— Data section —
== == ==
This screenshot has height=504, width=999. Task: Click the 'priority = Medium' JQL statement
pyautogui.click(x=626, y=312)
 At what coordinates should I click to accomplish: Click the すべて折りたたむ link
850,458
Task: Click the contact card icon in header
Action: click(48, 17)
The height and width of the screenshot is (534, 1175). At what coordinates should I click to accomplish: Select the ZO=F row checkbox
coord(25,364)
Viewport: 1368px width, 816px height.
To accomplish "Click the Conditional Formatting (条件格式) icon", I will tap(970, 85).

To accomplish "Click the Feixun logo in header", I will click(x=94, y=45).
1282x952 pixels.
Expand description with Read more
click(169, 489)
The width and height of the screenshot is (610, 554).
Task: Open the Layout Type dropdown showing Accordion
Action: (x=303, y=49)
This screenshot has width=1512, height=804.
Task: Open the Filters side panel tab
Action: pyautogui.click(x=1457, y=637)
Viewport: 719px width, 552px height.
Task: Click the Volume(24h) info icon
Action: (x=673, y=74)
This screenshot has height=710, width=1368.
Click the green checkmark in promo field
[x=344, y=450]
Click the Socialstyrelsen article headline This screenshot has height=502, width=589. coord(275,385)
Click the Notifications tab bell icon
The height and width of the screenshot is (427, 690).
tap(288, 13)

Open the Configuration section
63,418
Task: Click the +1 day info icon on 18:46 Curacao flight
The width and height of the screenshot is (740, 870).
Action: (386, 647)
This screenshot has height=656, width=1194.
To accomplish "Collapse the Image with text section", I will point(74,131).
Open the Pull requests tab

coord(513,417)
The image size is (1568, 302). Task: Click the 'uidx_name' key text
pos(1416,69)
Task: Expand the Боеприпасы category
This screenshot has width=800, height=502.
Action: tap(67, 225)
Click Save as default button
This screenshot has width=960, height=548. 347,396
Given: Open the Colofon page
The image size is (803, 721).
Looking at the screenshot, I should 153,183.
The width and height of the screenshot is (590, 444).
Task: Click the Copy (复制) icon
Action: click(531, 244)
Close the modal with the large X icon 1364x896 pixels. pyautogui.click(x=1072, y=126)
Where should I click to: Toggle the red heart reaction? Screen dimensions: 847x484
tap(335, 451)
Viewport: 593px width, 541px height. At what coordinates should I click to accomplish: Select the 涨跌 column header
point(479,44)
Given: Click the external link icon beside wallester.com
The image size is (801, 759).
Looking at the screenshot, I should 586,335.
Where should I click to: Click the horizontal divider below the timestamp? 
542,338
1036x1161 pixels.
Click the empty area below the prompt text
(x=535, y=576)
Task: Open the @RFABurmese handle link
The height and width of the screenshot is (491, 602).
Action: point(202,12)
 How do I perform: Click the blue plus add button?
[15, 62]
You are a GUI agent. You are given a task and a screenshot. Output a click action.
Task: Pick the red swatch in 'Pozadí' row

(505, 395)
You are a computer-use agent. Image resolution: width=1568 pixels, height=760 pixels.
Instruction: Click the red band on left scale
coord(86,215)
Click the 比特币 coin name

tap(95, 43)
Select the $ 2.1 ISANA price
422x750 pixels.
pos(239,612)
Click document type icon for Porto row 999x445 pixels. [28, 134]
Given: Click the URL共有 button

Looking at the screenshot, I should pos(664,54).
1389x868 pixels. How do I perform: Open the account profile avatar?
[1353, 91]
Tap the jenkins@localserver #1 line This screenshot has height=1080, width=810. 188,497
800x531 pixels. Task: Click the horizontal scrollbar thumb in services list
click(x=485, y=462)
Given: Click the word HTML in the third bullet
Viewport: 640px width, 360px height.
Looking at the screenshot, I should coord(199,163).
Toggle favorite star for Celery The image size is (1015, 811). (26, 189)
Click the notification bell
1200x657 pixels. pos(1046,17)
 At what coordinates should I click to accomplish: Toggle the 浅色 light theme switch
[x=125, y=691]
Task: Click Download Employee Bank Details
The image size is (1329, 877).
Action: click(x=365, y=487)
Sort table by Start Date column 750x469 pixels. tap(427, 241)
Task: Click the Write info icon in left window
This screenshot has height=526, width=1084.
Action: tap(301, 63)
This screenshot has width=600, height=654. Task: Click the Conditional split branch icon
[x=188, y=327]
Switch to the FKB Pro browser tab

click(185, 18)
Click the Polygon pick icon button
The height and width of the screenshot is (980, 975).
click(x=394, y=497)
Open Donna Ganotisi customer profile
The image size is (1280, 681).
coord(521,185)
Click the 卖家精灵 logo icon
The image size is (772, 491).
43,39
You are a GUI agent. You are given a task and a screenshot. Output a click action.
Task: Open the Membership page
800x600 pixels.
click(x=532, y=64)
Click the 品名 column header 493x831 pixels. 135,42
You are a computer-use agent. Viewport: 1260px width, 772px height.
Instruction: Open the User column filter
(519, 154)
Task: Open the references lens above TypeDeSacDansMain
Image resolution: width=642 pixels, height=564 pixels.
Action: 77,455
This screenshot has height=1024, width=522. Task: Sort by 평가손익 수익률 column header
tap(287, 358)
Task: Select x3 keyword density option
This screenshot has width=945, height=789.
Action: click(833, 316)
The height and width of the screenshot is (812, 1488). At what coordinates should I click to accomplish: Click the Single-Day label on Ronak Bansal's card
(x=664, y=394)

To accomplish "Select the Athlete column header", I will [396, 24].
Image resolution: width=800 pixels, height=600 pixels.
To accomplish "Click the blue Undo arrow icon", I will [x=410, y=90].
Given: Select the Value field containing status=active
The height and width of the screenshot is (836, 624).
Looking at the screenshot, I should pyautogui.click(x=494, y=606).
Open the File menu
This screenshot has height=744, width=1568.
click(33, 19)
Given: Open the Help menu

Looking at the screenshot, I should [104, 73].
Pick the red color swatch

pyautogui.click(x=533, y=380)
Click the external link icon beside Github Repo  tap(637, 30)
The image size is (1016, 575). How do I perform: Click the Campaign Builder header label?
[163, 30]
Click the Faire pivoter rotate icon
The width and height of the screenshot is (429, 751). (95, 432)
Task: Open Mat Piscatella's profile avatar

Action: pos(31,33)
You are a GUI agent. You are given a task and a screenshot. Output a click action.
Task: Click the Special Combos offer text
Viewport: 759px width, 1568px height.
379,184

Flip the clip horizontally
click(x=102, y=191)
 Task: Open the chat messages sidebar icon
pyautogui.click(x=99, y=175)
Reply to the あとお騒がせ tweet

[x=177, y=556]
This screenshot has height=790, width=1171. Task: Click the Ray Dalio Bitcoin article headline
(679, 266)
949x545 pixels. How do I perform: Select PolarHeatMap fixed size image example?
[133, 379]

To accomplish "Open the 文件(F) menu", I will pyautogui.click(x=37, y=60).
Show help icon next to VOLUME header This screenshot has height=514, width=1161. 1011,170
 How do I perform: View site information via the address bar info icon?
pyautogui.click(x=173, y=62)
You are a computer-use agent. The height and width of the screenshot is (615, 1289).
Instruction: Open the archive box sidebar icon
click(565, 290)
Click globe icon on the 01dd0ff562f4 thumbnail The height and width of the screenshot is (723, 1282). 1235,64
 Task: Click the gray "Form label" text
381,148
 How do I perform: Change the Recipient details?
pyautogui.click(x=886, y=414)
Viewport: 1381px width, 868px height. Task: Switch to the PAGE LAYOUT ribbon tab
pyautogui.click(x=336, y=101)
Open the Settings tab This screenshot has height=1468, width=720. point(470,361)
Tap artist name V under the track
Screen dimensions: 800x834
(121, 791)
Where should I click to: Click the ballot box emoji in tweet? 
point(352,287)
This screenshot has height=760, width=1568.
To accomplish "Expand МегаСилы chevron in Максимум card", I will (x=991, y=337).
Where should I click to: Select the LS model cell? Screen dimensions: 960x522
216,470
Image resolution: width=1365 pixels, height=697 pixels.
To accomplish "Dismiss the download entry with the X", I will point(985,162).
== == ==
— Problem —
Send back an exact copy of only the lines from the line with "Expand description with Read more" up to and including the line with "Click the Notifications tab bell icon" in the data above.

— Expected output —
Expand description with Read more
click(169, 489)
The width and height of the screenshot is (610, 554).
Task: Open the Layout Type dropdown showing Accordion
Action: (x=303, y=49)
This screenshot has width=1512, height=804.
Task: Open the Filters side panel tab
Action: pyautogui.click(x=1457, y=637)
Viewport: 719px width, 552px height.
Task: Click the Volume(24h) info icon
Action: (x=673, y=74)
This screenshot has height=710, width=1368.
Click the green checkmark in promo field
[x=344, y=450]
Click the Socialstyrelsen article headline This screenshot has height=502, width=589. coord(275,385)
Click the Notifications tab bell icon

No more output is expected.